ABNnews – Ketua Umum DPP Komite Nasional Pemuda Indonesia (KNPI), Haris Pertama, menyoroti langkah sejumlah partai politik yang hanya memberikan sanksi nonaktif terhadap kader bermasalah. Ia menyebut istilah itu tidak ada dalam hukum dan hanya menipu publik.
“Dalam UU MD3 tidak ada istilah nonaktif. Sanksi hukum bagi anggota DPR jelas: pemberhentian sementara atau pemberhentian tetap, bukan sekadar dinonaktifkan tanpa status jelas,” kata Haris lewat keterangan elektronik, Senin (1/9/2025).
Menurut Haris, penggunaan istilah nonaktif hanya manuver politik untuk melindungi kader sekaligus membingungkan publik.
“Publik harus tahu istilah nonaktif itu tidak punya dasar hukum. Itu cuma dipakai buat meredam kemarahan rakyat. Padahal kadernya masih bisa main di belakang layar. Ini penipuan publik,” tegasnya.
Haris mengingatkan UU No. 17 Tahun 2014 (UU MD3) sudah tegas mengatur mekanisme pemberhentian anggota legislatif. Jika parpol masih memakai istilah nonaktif, berarti mereka bertindak di luar koridor hukum.
“Praktik politik semu ini berbahaya. Rakyat bisa kehilangan kepercayaan terhadap parpol dan demokrasi,” ujarnya.
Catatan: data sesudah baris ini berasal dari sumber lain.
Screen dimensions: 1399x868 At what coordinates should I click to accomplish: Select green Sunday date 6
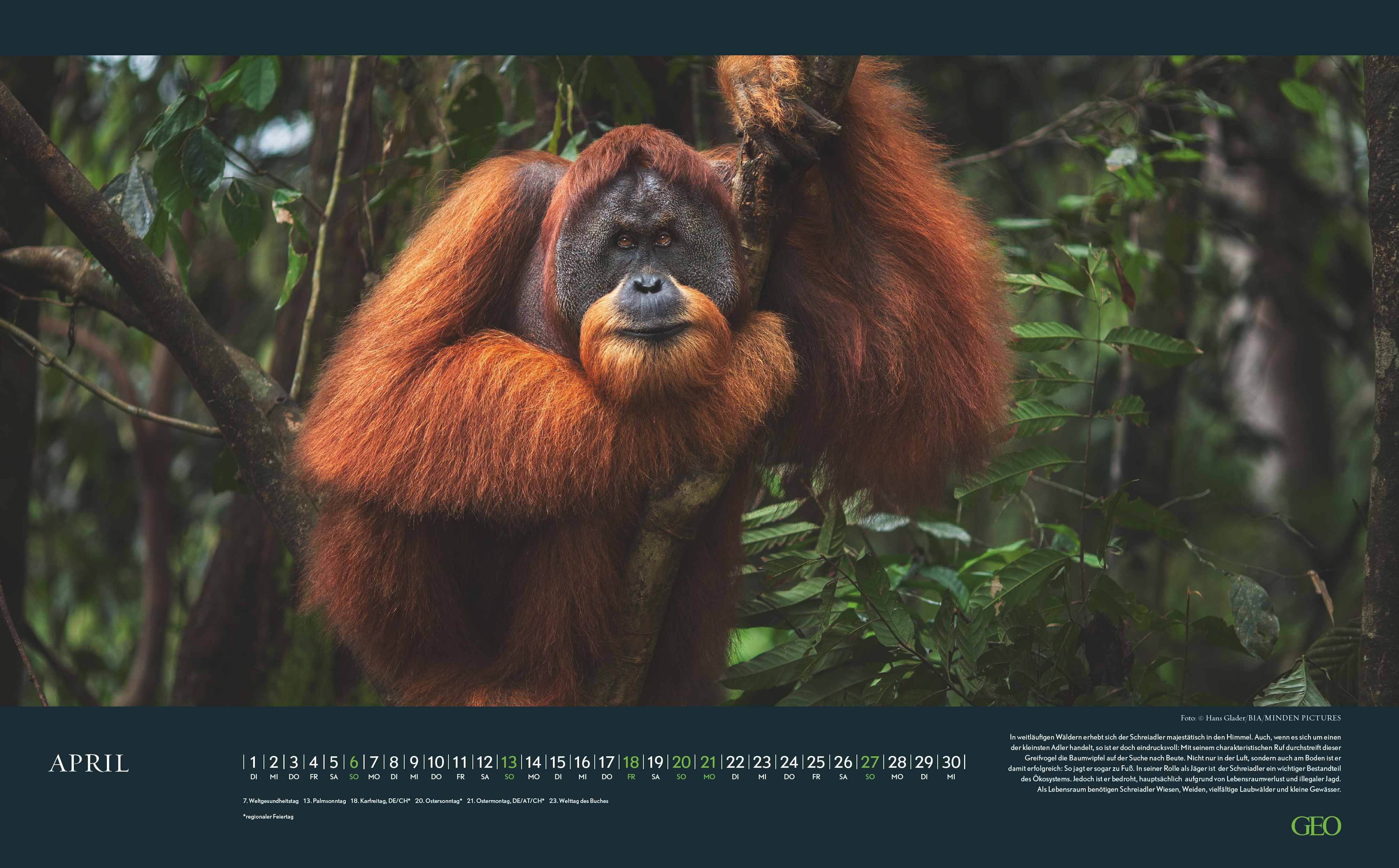point(354,762)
Haris juga menyinggung nama sejumlah kader parpol yang dinilai harus dipecat permanen.
“Kalau parpol tidak tegas memecat permanen Ahmad Sahroni dan Nafa Urbach dari NasDem, Eko Patrio dan Uya Kuya dari PAN, serta Adies Kadir dari Golkar, berarti parpolnya ikut menanggung dosa kader itu,” katanya.
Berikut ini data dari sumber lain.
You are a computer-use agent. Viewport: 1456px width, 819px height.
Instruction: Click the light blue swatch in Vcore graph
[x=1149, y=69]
Ia menegaskan tanggung jawab moral dan hukum parpol adalah memecat permanen kader bermasalah, bukan menciptakan istilah nonaktif.
“Itu cara satu-satunya menjaga marwah demokrasi, menyelamatkan kredibilitas parpol, sekaligus meringankan beban Presiden Prabowo dalam memimpin bangsa ini,” pungkas Haris.